§ Aim
Locate every line in the entries below that contains the string "label" and copy each of those lines. Letter case must match.

[Entries for locating displayed items]
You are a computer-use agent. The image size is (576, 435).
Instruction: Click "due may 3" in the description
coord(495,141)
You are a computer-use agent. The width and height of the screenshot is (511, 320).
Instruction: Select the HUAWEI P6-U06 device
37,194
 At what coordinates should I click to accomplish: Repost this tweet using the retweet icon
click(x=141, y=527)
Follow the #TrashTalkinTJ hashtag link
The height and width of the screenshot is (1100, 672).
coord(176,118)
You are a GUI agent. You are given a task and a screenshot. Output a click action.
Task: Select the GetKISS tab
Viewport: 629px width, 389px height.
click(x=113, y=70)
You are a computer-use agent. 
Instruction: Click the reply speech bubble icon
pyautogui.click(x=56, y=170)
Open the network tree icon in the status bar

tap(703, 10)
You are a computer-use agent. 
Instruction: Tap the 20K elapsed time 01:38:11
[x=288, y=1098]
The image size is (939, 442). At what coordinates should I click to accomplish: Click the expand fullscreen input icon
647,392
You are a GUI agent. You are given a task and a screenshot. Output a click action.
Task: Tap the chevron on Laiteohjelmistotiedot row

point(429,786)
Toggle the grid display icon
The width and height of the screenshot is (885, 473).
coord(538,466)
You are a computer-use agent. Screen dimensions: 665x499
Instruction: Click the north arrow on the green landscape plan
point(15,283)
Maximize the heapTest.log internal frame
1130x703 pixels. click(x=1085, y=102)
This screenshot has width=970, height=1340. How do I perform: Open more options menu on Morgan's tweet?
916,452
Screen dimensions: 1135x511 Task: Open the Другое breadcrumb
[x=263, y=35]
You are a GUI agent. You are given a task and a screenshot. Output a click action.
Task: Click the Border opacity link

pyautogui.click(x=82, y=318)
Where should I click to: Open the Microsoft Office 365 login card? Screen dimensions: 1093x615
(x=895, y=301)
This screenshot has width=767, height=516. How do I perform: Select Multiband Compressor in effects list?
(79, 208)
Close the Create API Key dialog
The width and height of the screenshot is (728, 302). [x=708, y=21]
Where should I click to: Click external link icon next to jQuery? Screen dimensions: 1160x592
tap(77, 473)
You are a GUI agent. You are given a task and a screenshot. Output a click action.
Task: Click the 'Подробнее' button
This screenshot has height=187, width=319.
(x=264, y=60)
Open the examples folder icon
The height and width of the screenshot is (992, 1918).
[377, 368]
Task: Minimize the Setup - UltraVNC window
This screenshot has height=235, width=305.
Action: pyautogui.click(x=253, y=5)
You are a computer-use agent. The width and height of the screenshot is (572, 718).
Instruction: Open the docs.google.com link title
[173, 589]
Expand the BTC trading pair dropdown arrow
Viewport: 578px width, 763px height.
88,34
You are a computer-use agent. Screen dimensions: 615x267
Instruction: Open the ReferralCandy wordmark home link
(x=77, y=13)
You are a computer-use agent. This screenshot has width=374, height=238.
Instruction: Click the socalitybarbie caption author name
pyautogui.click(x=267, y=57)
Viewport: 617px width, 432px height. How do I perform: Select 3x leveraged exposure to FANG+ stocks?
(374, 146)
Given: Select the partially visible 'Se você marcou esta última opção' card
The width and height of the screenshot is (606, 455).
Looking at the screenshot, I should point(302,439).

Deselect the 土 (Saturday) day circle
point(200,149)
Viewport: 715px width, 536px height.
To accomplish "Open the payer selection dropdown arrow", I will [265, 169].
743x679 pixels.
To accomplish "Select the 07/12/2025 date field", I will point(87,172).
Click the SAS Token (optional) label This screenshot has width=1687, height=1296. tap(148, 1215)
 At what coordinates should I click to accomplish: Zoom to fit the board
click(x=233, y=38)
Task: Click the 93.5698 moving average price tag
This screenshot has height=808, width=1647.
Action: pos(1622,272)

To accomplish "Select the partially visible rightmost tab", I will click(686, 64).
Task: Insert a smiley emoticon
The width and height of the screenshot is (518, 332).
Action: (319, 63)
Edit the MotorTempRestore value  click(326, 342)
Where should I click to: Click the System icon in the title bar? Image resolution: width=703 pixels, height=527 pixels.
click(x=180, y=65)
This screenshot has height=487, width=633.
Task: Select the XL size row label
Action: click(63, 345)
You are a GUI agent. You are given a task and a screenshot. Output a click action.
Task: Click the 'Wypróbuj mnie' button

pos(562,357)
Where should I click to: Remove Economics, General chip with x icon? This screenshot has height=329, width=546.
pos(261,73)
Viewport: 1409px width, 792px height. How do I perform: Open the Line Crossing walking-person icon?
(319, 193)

§ Exercise output
Click the SAS Token (optional) label This screenshot has width=1687, height=1296. tap(148, 1215)
Task: Select the XL size row label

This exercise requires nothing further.